Other problems seemed to follow Ron Santo around, sometimes humorous ones. The problems started in 1969 when the proverbial black cat actually crossed his path. In September 1969, a black cat ran past Santo while he was standing at the on deck circle at New York's Shea Stadium. The photograph of the incident has since become famous, as many Cubs fans seem to think it embodies the bad luck team.
Also happening at Shea Stadium, but this time in April 2003 in the press box, Ron Santo's toupee caught fire when he got a little bit too close to an overhead heater. This past April 1st at one of the Cubs final Spring Training games, Santo's radio partner Pat Hughes had just bought for him a piece of pizza from a vendor inside HoHoKam Park, but when Santo bit into it, he lost his front tooth in the cheese of the pizza.
Through all his adversity, Ron Santo was always optimistic about his health, his work, and the chances for his beloved baseball team. He was well-known for never complaining about his troubles.
Chicago Cubs chairman Tom Ricketts issued this statement this morning:
"My siblings and I first knew Ron Santo as fans, listening to him in the broadcast booth. We knew him for his passion, his loyalty, his great personal courage and his tremendous sense of humor. It was our great honor to get to know him personally in our first year as owners.
"Ronnie will forever be the heart and soul of Cubs fans. Our thoughts and prayers today are with his wife Vicki and their family and we share with fans across the globe in mourning the loss of our team's number one fan and one of the greatest third basemen to ever play the game.
"As a nine-time All-Star, a five-time Golden Glove winner, Ronnie was one of the best Cubs ever and a Hall of Famer in our book.
"Since he retired he was a powerful spokesperson for Juvenile Diabetes Research.

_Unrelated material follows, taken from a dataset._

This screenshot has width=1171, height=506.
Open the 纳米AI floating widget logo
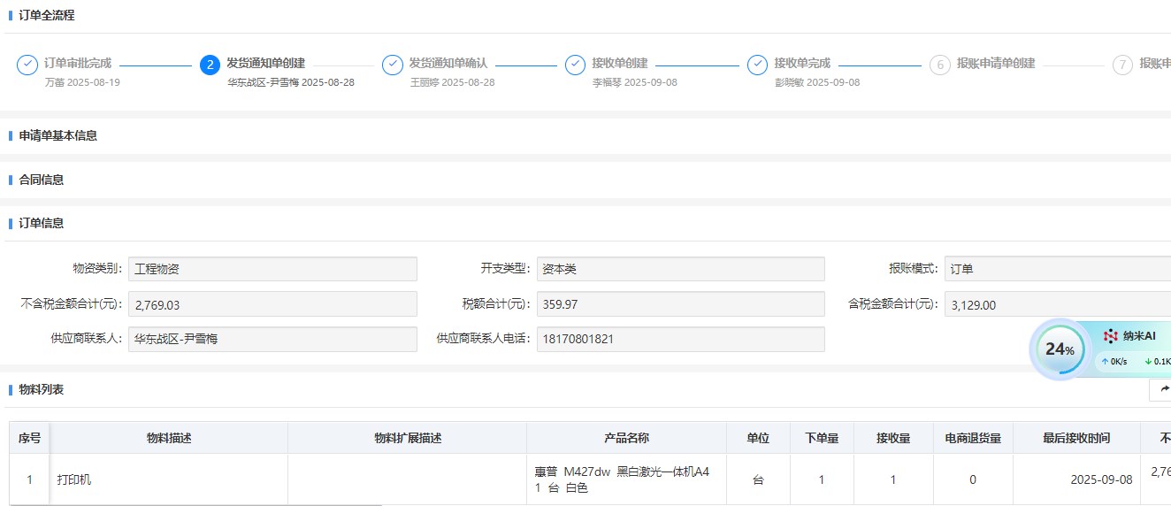[x=1111, y=336]
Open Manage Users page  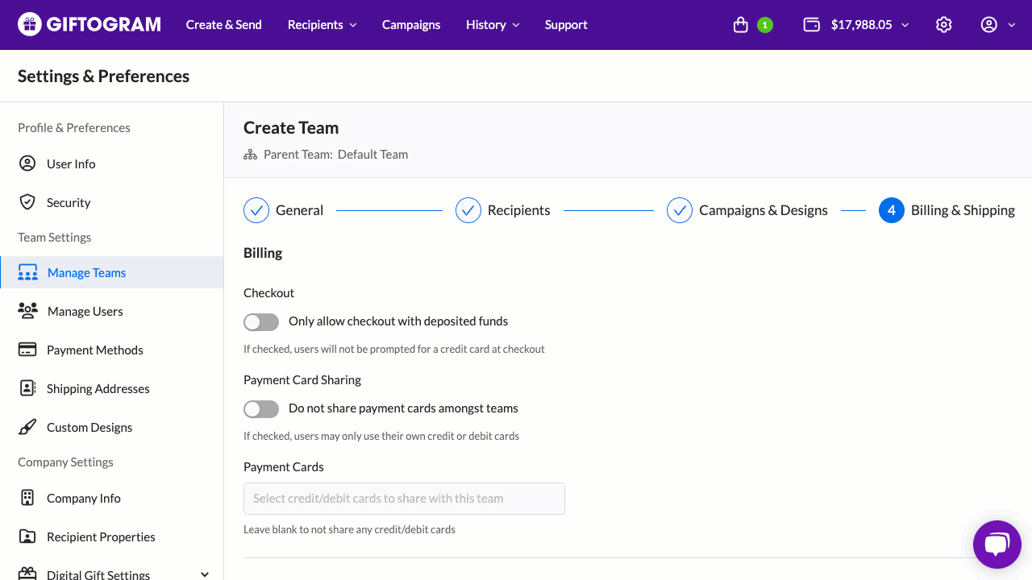(x=85, y=311)
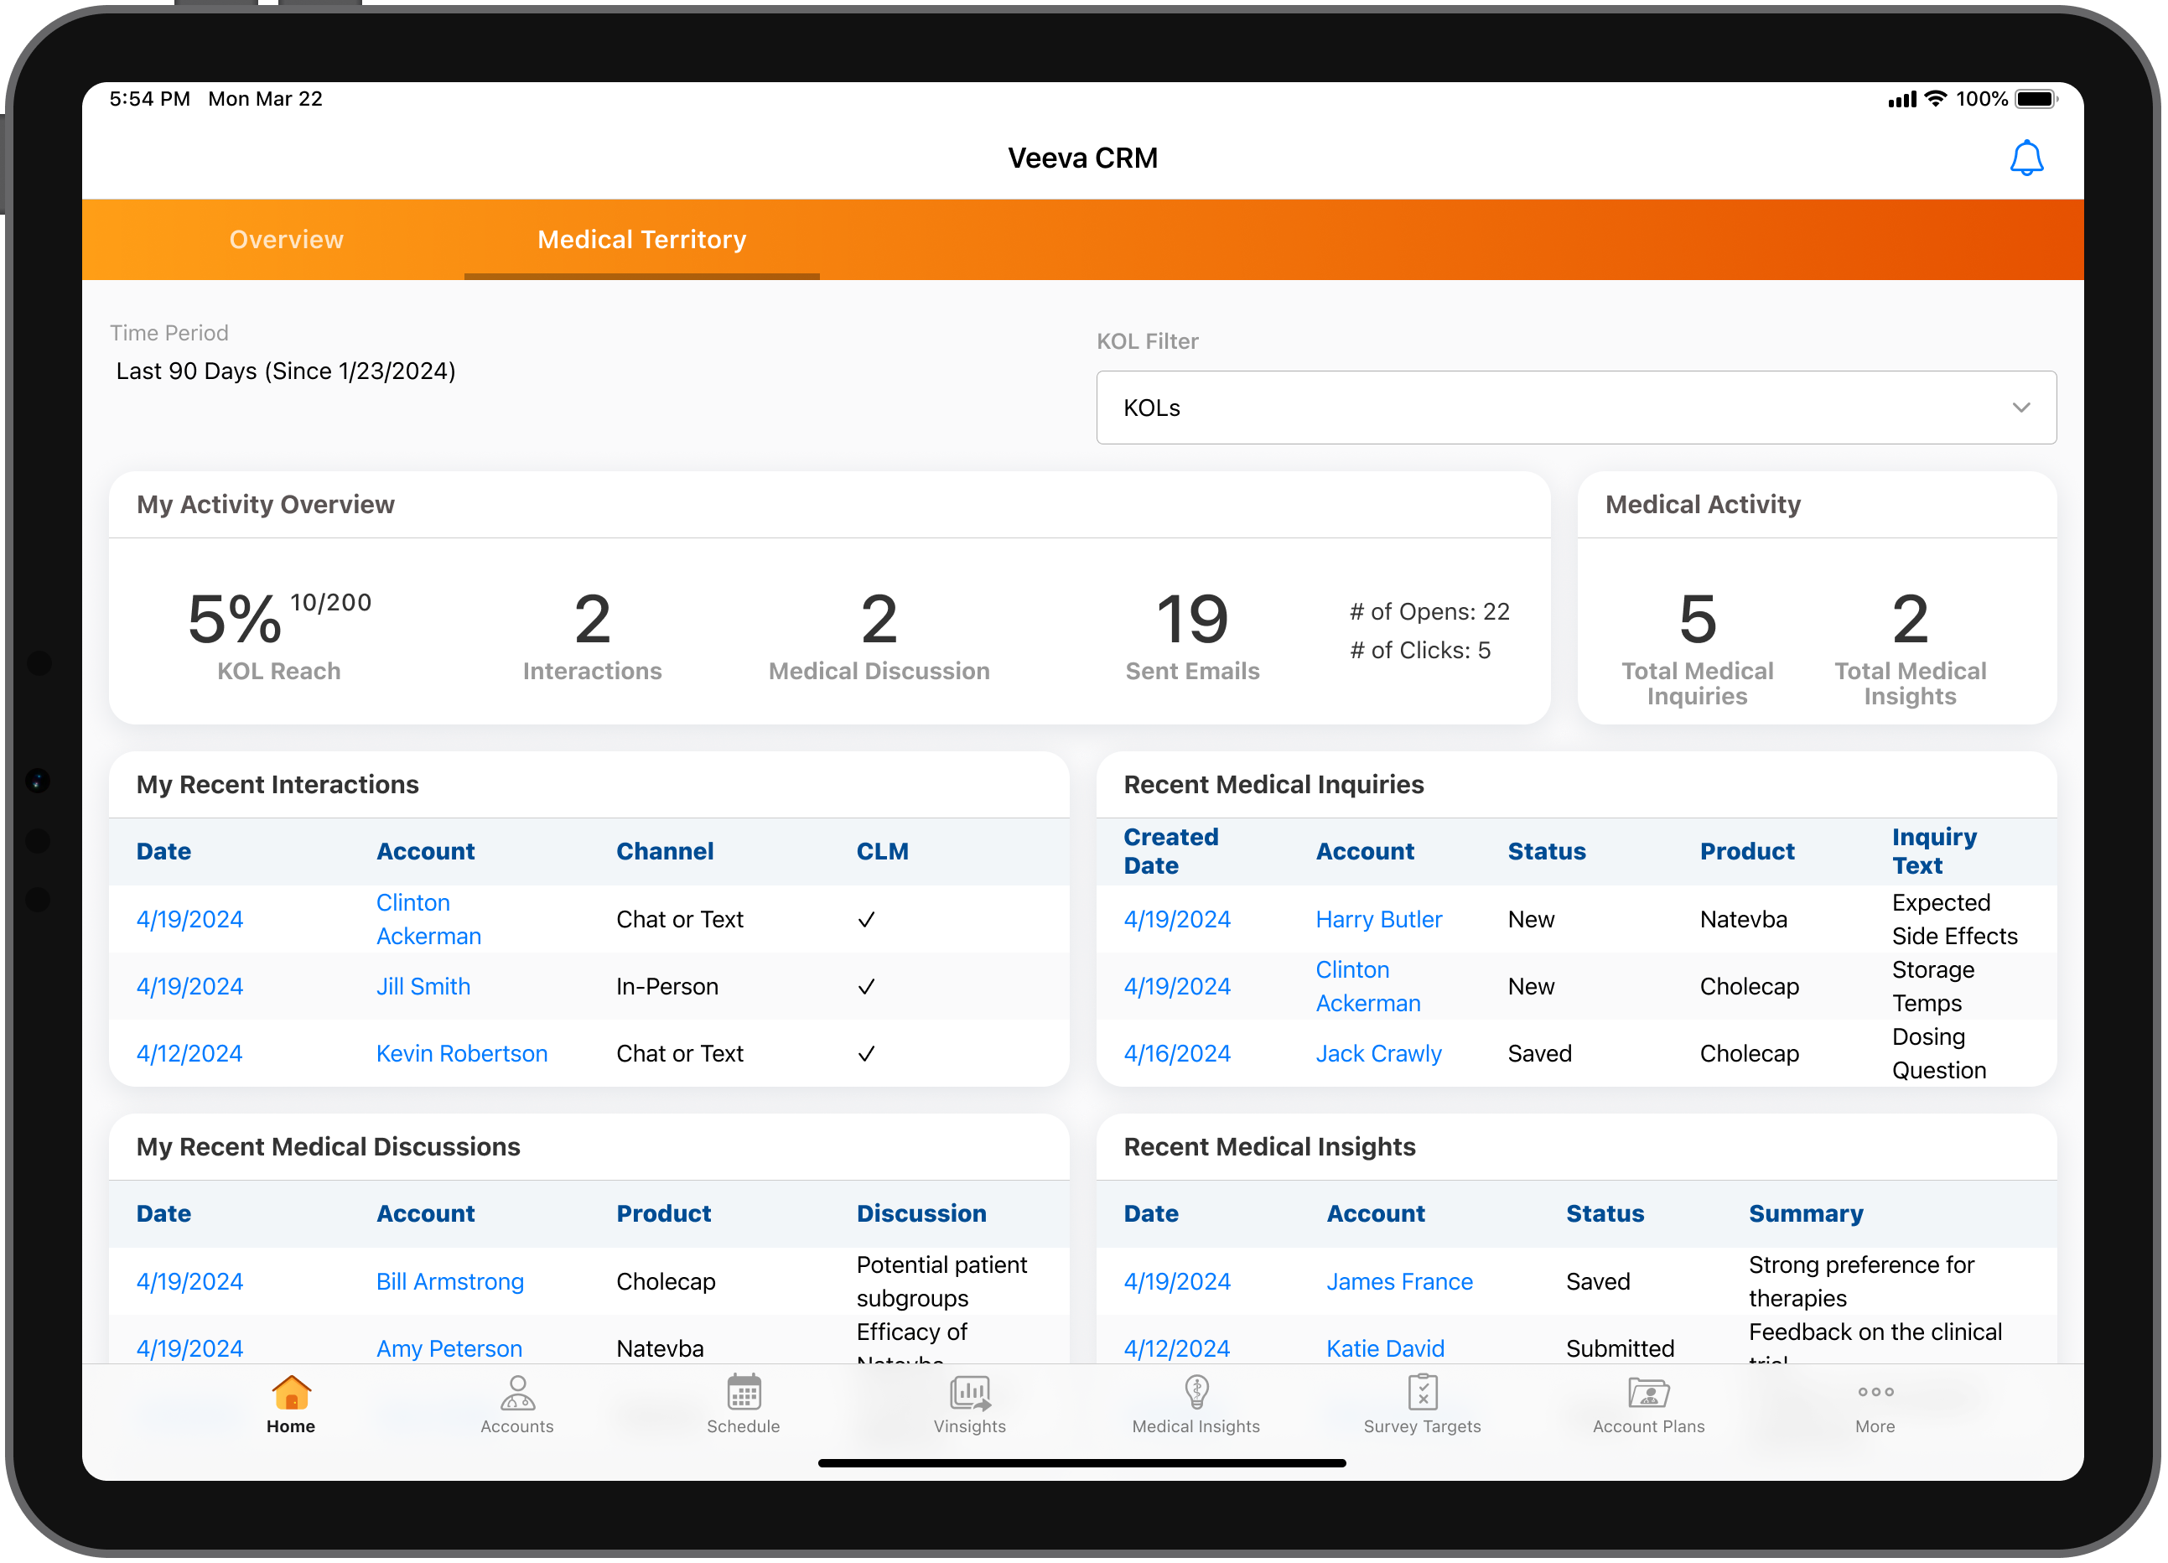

For the last 21 years, his love for baseball and passion for the Cubs was felt in every one of his broadcasts.
"In the days and seasons ahead, we will honor Ron and celebrate all he has meant to our team and our fans. Ron's number 10 will always be close to our hearts and Ron will forever be a member of the Cubs family."
Ron Santo was planning on being in the Cubs' broadcast booth for a 22nd year this spring, although he had planned on not working road games outside of the Midwest, since the travel took a toll on his fragile health. The Chicago Cubs and WGN-AM will now have to decide on a full-time replacement for Santo over the winter months. Among the many names being tossed about are frequent fill-in analysts Keith Moreland & Dave Otto, along with names like former Cubs players Rick Sutcliffe and Mark Grace.
WGN-AM's Vice President & General Manager Tom Langmyer issued this statement this morning:
"Today we lost one of the most beloved Cubs of all-time. Ron's voice was the true soundtrack of summer in Chicago and his presence in the broadcast booth will forever be missed. Our hearts go out to the Santo family during this difficult time."
WGN Radio is playing tributes to the late Ron Santo all day today.
Condolences to the many family, friends, co-workers, former teammates, and fans of Ron Santo.